Something that never fails to trip me up and that I have to google every single time I want to do it is when using PHP variables inside of a string.
For example, suppose I want to output some options to be used in a dropdown of different date formats. The first tactic that always comes to mind is to do this:
echo '<option value="short">' . esc_html( $short_date ) . '</option>
<option value="medium">' . esc_html( $medium_date ) . '</option>
<option value="long">' . esc_html( $long_date ) . '</option>' );
The Faster, Better Way
But it’s annoying to have to interrupt the string every time you want to insert a variable. So instead, you can just do this:
echo "<option value='short'>$short_date</option>
(Note that in this example I’m assuming that you’ve already escaped the variables beforehand.)
The key is to use double quotes around your string; single quotes won’t work.
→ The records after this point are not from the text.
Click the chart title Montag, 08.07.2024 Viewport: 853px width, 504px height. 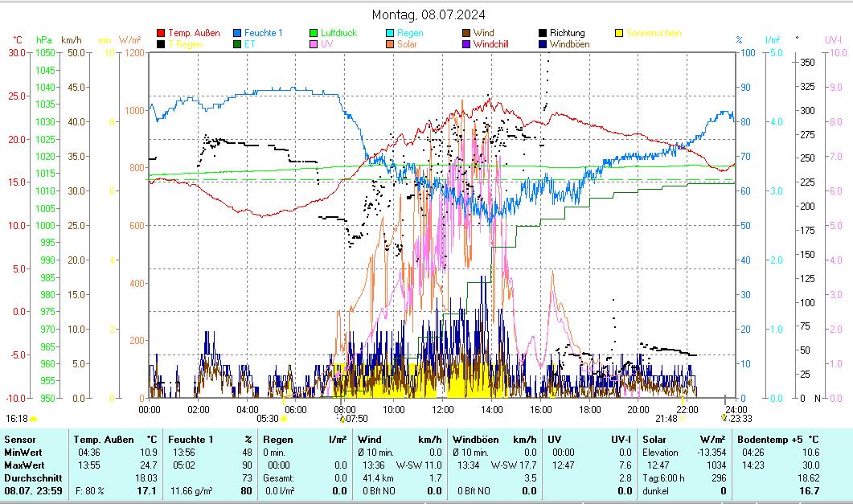(x=429, y=14)
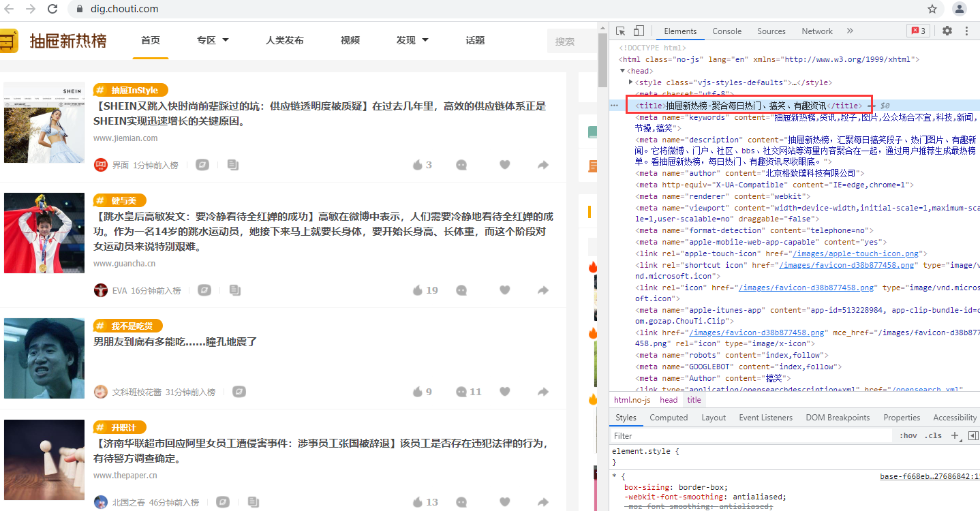Toggle the device emulation toolbar in DevTools

pyautogui.click(x=638, y=31)
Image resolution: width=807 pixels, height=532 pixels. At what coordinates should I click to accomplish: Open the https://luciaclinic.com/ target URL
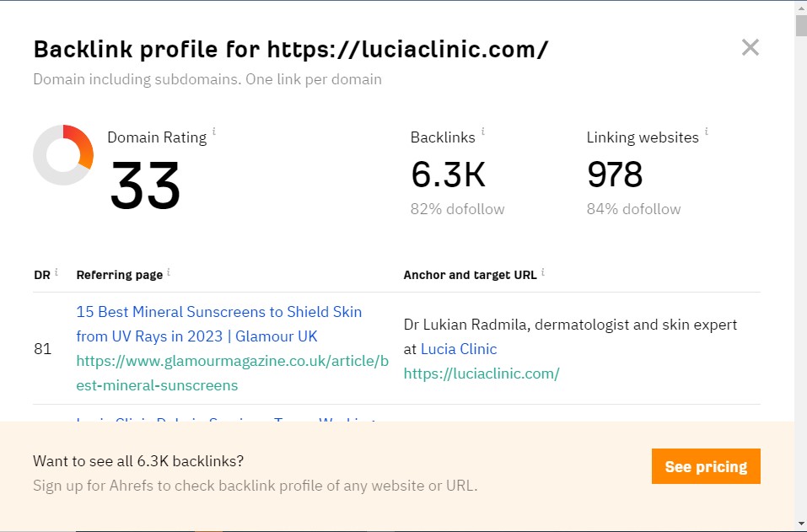click(x=482, y=372)
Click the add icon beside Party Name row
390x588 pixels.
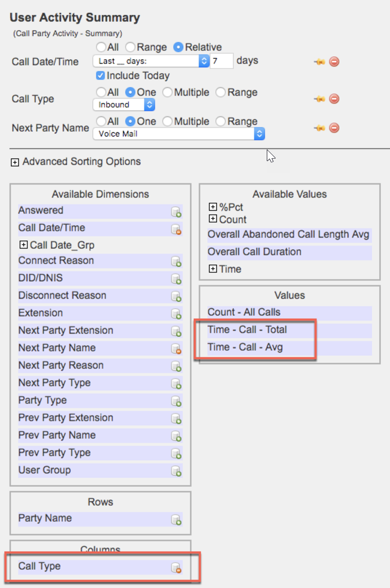[176, 520]
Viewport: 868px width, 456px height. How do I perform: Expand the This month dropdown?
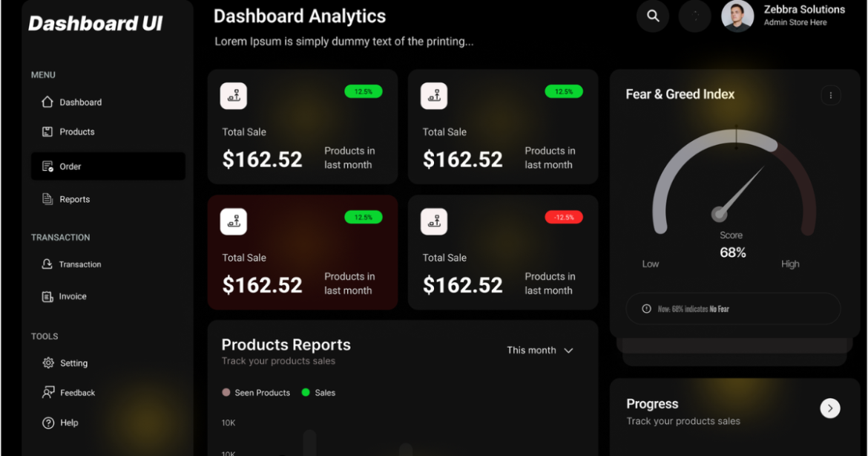(x=540, y=351)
This is contradictory to how PHP strings are typically written, and is likely why I can never remember the proper syntax.
The difference between single and double quotes is an important one though – double quotes around a string means that its content will be evaluated, and those variables will be swapped out with their corresponding values when executed. Single quotes just spit out whatever text is between them.
I know this is probably second nature for seasoned PHP developers, but it’s a subtlety that I always seem to have difficulty remembering. Hopefully, now that I’ve written a post about it, I’ll finally be able to retain this information.